Harari – the author of bestselling books including
Sapiens and
Homo Deus – joined 90 signatories of a statement expressing dismay with “elements within the global left … until now, our political partners” who had, on occasion, “justified Hamas’s actions”.
The 47-year-old, who has recently become a high-profile political activist in Israel, opposing Benjamin Netanyahu’s rightwing populist coalition and its plan to weaken judicial oversight, told the Guardian he intervened after speaking with peace activists in his home country who were “completely devastated” and “feeling abandoned and betrayed by supposed allies” in peace efforts, after academics, artists and intellectuals signed letters which failed to condemn
Hamas.
Harari’s aunt and uncle lived in one of the kibbutzim targeted by Hamas in attacks that killed more than 1,400 people and saw more than 220 people taken hostage.
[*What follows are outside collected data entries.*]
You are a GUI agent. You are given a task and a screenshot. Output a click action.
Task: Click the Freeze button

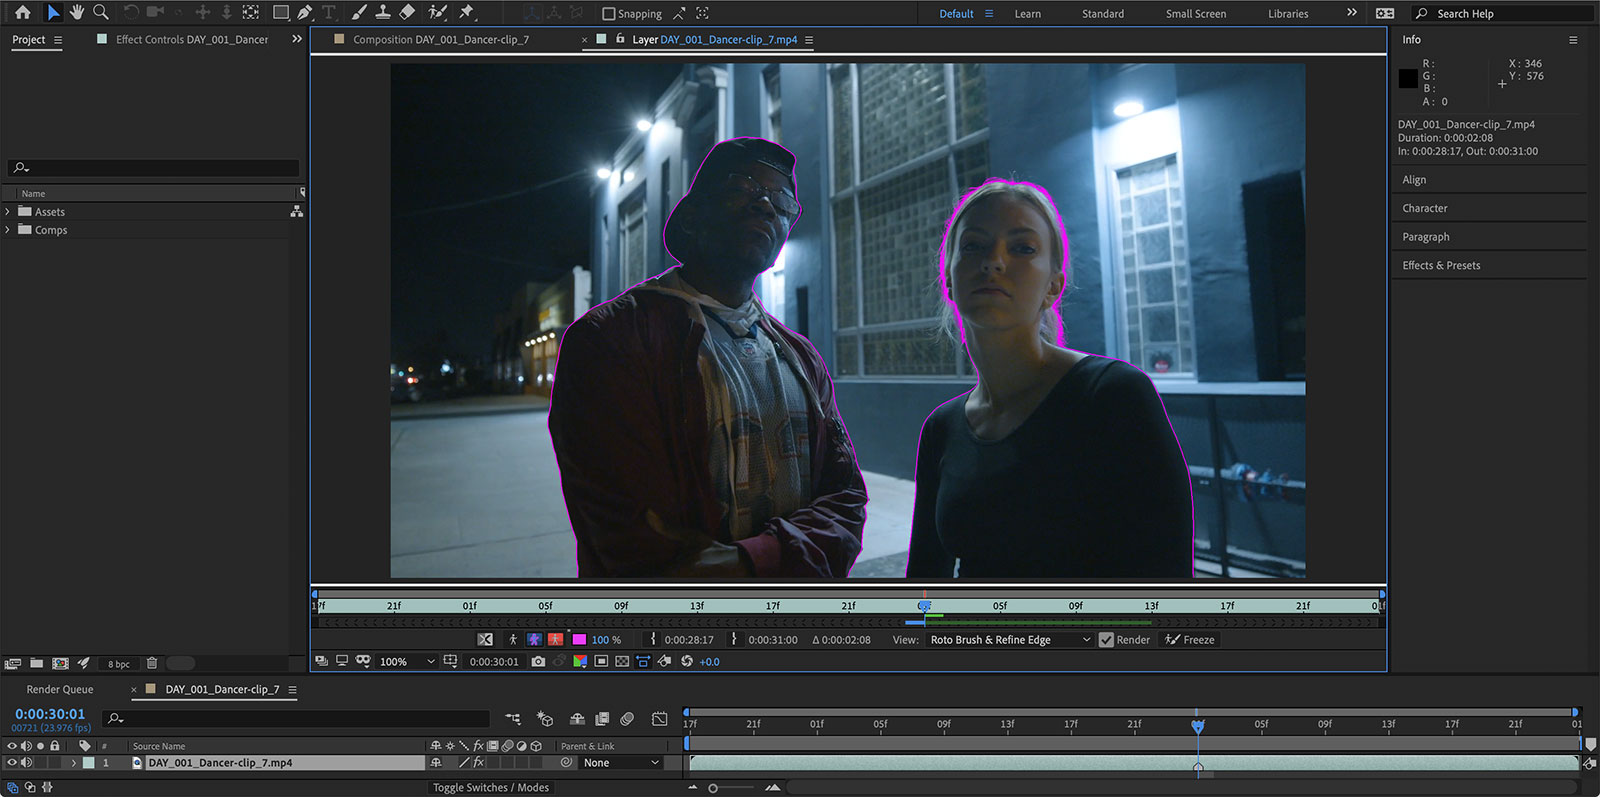pos(1190,640)
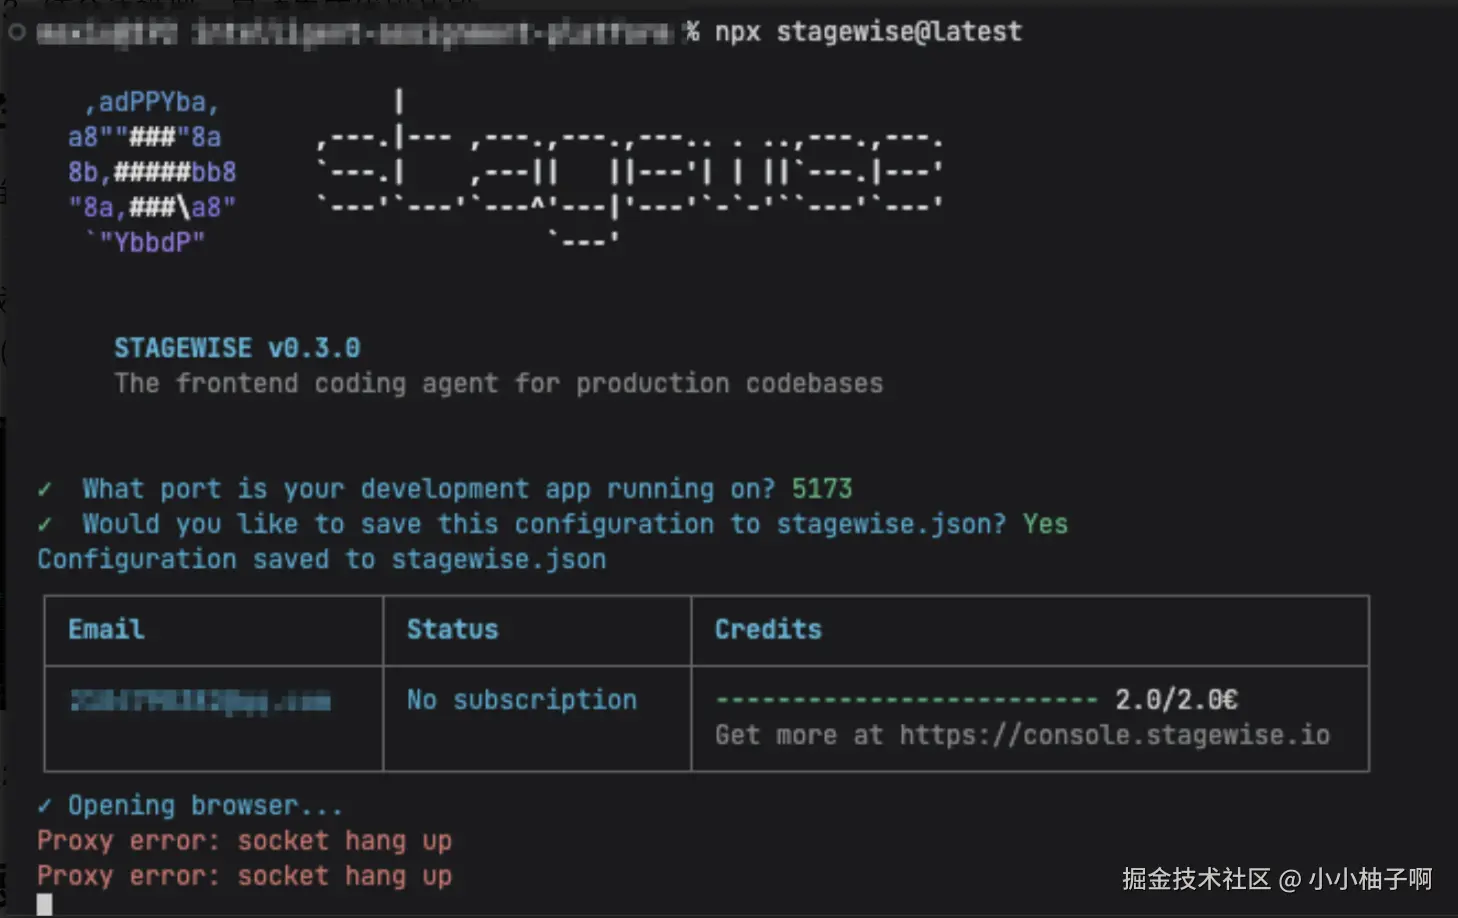Click the large stagewise ASCII art wordmark
The height and width of the screenshot is (918, 1458).
[x=630, y=172]

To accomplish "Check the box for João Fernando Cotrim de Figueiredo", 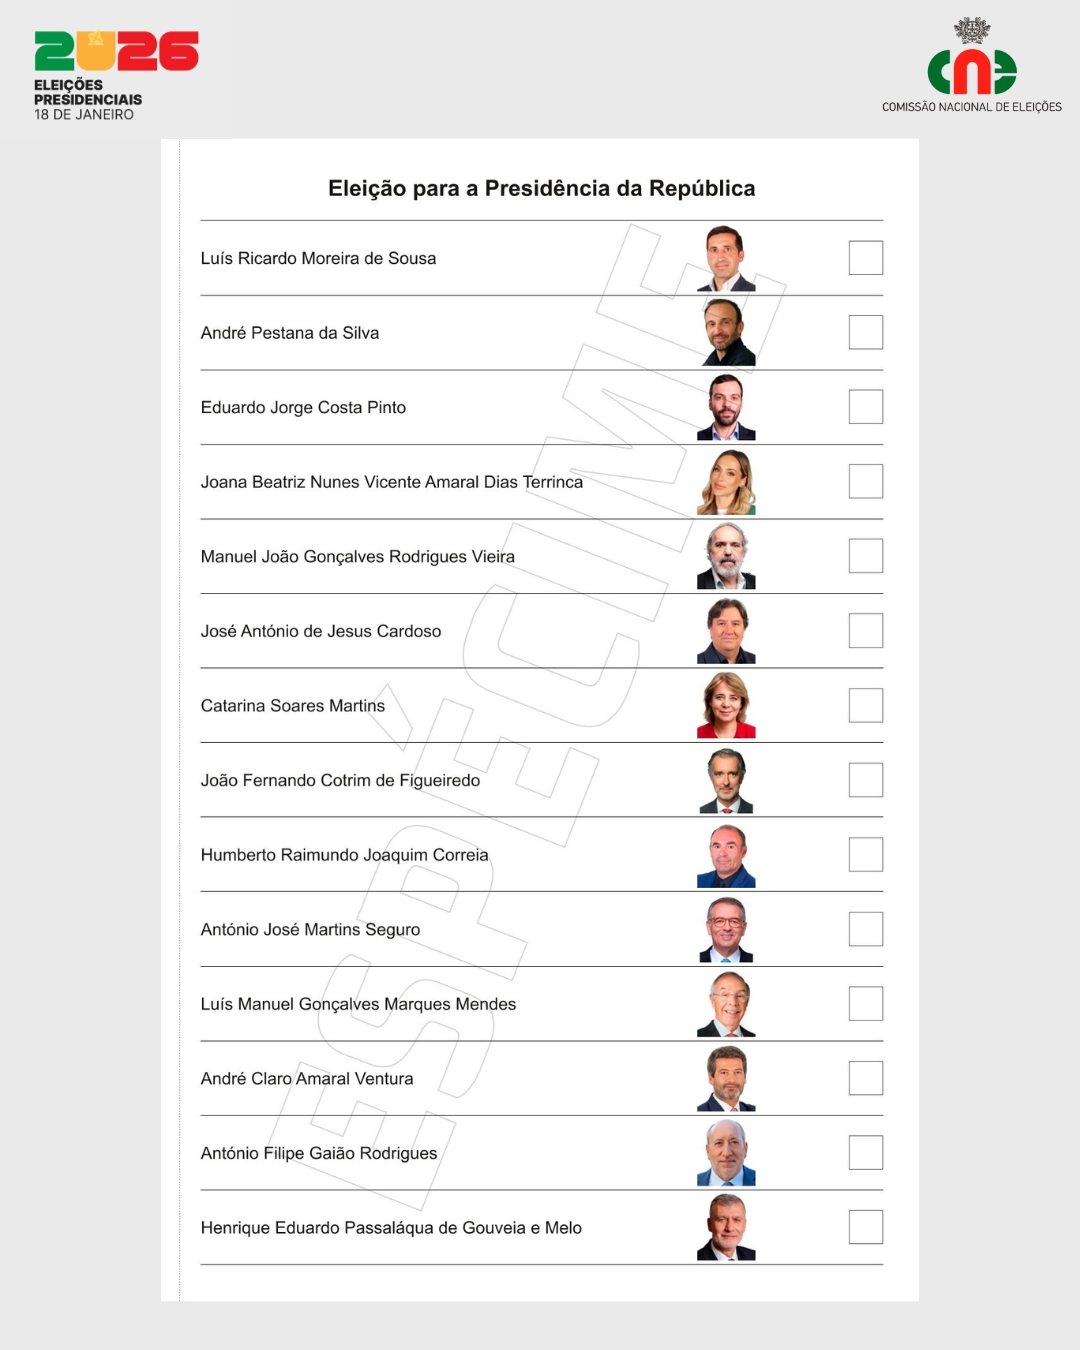I will pyautogui.click(x=865, y=780).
They had survived after hiding while gunmen went house-to-house killing neighbours.
Speaking about the reaction from parts of the left in the US and Europe while on a visit to London, Harari said it was “shocking to hear some of the responses that did not only not condemn Hamas, but placed all responsibility on Israel” and to see “the lack of solidarity with regard to the horrific attacks on Israeli civilians”.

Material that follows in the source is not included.